In a multicenter study examining four commercially available artificial intelligence (AI) software products for chest X-rays in over 2,000 patients, researchers found sensitivity rates ranging between 33 to 61 percent for vague airspace disease and 9 to 94 percent for small pneumothorax and pleural effusion.
Current artificial intelligence (AI) software for chest X-rays may have significant limitations with researchers noting an increased number of false positives in comparison to radiologist assessment as well as significantly decreased sensitivity for small pneumothorax, pleural effusion, and vague airspace disease.
For the study, recently published in Radiology, researchers assessed the impact of four commercially available AI software modalities in detecting findings on chest X-rays from 2,040 patients (median age of 72). The modalities included: Annalise Enterprise CXR version 2.2 (Annalise.ai); SmartUrgencies version 1.24 (Milvue); ChestEye version 2.6 (Oxipit); and AI-Rad Companion version 10 (Siemens Healthineers).
For airspace disease, the researchers found that the AI tools had overall sensitivity rates ranging between 72 and 91 percent with an area under the receiver operating characteristic curve (AUC) ranging between 83 and 88 percent. They also noted overall AUCs ranging between 89 and 97 percent for pneumothorax and ranging between 94 and 97 percent for pleural effusion. For normal and single findings, the AI tools demonstrated specificity rates ranging between 85 to 96 percent for airspace disease, 99 to 100 percent for pneumothorax and 95 to 100 percent for pleural effusion, according to the study.
However, the study authors found that all of the AI tools had a higher false-positive rate for airspace disease (ranging between 13.7 to 36.9 percent) in comparison to radiologist assessment (11.6 percent). For pleural effusion, researchers also noted that three of the AI software modalities had higher false positive rates (ranging between 7.7 to 16.4 percent) in contrast to radiologist reports (4.2 percent).

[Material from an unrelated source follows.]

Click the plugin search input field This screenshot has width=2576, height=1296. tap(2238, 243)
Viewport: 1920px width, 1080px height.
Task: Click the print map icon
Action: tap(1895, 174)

The research findings also revealed lower specificity rates of the AI tools when there were four or more findings on chest X-ray with ranges of 27 to 69 percent for airspace disease, 96 to 99 percent for pneumothorax and 65 to 92 percent for pleural effusion. While the AI tools had sensitivity rates ranging between 81 and 100 percent for larger findings on chest X-rays, the study authors noted lower sensitivity for vague airspace disease (33 to 61 percent) and small pneumothorax and pleural effusion (9 to 94 percent).
“The AI tools achieved moderate to high sensitivities ranging 62%–95% and excellent negative predictive values greater than 92%. The positive predictive values of AI tools were lower and showed more variation, ranging 37%–86%, most often with false-positive rates higher than the clinical radiology reports,” wrote study co-author Michael Brun Andersen, M.D., Ph.D., who is affiliated with the Department of Radiology at Herlev and Gentofte Hospital in Copenhagen, Denmark.
“Furthermore, we found that AI sensitivity generally was lower for smaller-sized target findings and that AI specificity generally was lower for anteroposterior chest radiographs and those with concurrent findings.”
Given the ranges the researchers saw with sensitivity and specificity rates with the AI software examined in the study, they emphasized appropriate threshold adjustment when implanting these tools in practice.
“ … When implementing an AI tool, it seems crucial to understand the disease prevalence and severity of the site and that changing the AI tool threshold after implementation may be needed for the system to have the desired diagnostic ability,” added Andersen and colleagues. “Furthermore, the low sensitivity observed for several AI tools in our study suggests that, like clinical radiologists, the performance of AI tools decreases for more subtle findings on chest radiographs.”
(Editor’s note: For related content, see “FDA Clears AI-Powered Software for Lung Nodule Detection on X-Rays,” “Annalise.ai Obtains Seven New AI FDA 510(k) Clearances for Head CT and Chest X-Ray” and “Autonomous AI Shows Nearly 27 Percent Higher Sensitivity than Radiology Reports for Abnormal Chest X-Rays.”)
In regard to study limitations, the authors noted the retrospective nature of a study that evaluated the standalone performance of the four AI models that were clinically approved for adjunctive reading with radiologist assessment. The radiologists in the study had access to lateral chest X-rays, clinical information, and prior imaging but the AI modalities did not have access to that data, according to the study authors. The researchers also suggested that the high prevalence of multiple chest X-ray findings and a high median patient age of the cohort may limit general extrapolation of the study findings beyond hospital settings.